Time management strategies
These ideas have worked for both kids (adolescents) and adults where applicable.
1. To avoid over commitment, use the I love that idea, let me get back to you approach. This allows you some time to go back to your schedule and plan accordingly.
This strategy buys you time to accept or decline in a more plan-ful way. It trains your Brian to hit the pause button before making commitments with regards to time hence reducing the impulsivity of an immediate yes or an immediate no answer.
The phrase let me get back to you becomes the trigger to the habit of scheduling thinking time and scheduling response time. The key here is to write down when you’re to get back to them in your day planner and block sometime in your calendar to think about it. This goes without saying, time to use that app that so graciously comes with your smart phones, google calendar is your friend.

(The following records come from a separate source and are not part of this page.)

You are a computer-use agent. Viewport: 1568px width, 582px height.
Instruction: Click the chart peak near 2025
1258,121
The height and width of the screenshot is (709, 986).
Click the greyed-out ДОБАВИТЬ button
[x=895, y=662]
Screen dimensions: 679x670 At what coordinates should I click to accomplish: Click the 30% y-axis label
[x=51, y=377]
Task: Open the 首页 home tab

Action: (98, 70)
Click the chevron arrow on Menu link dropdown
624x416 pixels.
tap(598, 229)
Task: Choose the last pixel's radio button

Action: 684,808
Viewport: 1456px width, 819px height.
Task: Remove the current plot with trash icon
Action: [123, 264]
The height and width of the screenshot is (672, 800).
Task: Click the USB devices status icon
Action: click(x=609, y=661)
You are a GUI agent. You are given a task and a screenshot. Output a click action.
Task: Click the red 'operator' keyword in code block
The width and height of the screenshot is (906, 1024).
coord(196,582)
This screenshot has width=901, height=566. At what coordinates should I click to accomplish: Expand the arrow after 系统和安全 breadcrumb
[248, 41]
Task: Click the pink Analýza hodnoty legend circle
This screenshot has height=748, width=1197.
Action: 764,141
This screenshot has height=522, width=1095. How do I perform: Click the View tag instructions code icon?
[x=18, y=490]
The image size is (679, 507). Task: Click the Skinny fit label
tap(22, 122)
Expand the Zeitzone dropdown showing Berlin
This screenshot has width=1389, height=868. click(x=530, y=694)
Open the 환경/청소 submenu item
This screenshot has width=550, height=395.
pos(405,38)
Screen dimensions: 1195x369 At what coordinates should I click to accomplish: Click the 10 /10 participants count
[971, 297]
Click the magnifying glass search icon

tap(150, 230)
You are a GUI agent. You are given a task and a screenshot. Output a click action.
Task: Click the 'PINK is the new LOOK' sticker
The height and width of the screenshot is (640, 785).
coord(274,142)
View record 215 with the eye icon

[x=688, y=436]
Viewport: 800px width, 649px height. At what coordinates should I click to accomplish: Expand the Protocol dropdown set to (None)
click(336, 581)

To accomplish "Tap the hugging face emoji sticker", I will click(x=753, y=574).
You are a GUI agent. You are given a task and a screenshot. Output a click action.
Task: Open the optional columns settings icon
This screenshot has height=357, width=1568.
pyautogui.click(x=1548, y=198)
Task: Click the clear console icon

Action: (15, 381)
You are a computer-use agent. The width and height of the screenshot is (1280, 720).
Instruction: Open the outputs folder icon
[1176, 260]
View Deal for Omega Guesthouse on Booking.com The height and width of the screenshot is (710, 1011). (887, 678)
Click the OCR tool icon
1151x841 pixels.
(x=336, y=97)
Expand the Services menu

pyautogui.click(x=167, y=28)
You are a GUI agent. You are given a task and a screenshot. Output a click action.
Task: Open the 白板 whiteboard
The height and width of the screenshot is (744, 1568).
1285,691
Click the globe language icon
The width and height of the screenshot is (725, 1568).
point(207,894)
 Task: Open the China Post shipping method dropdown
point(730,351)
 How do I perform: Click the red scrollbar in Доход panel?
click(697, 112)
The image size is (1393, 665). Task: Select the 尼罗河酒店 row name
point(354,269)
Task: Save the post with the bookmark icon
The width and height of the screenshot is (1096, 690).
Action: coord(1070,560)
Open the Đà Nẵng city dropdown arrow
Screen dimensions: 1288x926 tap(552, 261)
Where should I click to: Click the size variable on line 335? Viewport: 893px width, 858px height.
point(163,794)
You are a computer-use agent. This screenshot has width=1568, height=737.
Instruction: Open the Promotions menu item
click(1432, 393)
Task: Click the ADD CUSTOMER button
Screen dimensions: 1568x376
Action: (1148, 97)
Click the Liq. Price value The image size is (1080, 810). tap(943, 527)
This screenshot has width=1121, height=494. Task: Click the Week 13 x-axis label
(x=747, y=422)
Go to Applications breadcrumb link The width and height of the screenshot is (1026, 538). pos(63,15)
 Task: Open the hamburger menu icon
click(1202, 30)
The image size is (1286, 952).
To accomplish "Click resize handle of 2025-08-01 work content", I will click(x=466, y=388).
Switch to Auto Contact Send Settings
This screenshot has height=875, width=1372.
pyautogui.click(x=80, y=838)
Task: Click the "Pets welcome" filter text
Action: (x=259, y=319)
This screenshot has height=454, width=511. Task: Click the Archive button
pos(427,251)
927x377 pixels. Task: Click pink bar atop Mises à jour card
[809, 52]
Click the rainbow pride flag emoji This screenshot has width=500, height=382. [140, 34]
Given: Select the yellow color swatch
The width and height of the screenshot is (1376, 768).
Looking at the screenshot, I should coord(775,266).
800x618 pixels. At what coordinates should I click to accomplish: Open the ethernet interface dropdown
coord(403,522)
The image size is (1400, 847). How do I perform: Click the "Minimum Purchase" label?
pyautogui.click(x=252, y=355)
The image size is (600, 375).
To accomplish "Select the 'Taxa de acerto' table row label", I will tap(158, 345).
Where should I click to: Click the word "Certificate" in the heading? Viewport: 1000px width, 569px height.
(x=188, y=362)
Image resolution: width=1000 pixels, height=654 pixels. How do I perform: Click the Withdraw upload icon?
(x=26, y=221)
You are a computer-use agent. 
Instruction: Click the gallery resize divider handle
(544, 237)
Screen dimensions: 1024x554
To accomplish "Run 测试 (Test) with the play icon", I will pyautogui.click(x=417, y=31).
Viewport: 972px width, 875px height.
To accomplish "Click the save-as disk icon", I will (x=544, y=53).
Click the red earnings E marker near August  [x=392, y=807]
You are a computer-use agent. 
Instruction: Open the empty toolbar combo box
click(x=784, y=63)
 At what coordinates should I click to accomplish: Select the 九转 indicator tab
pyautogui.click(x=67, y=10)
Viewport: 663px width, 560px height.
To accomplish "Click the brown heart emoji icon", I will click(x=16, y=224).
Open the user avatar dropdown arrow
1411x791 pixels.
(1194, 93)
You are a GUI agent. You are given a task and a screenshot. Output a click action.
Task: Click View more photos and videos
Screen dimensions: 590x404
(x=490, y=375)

2. Time blocking and overestimating. Even if a meeting is scheduled for an hour, it’s important to block off, way more than to ensure you have transition and prep time, and incidental social time, meeting people along the corridor on your way to your next appointment and have to say hi time. I recommend overestimating anytime you have to guess, how long something will take.
You can take the allocated time and multiply it by either 1.5 or 2.5 depending on the extra movements you are foreseeing. This means if a task is estimated to take 30 minutes then 30×1.5=45, 30×2.5=75. The time blocked for the activity will be between 45 to 75 minutes. It might feel like way too much time but it definitely works.
3. Get yourself a reliable and consistent time management sounding board person. Also referred to as an accountability partner.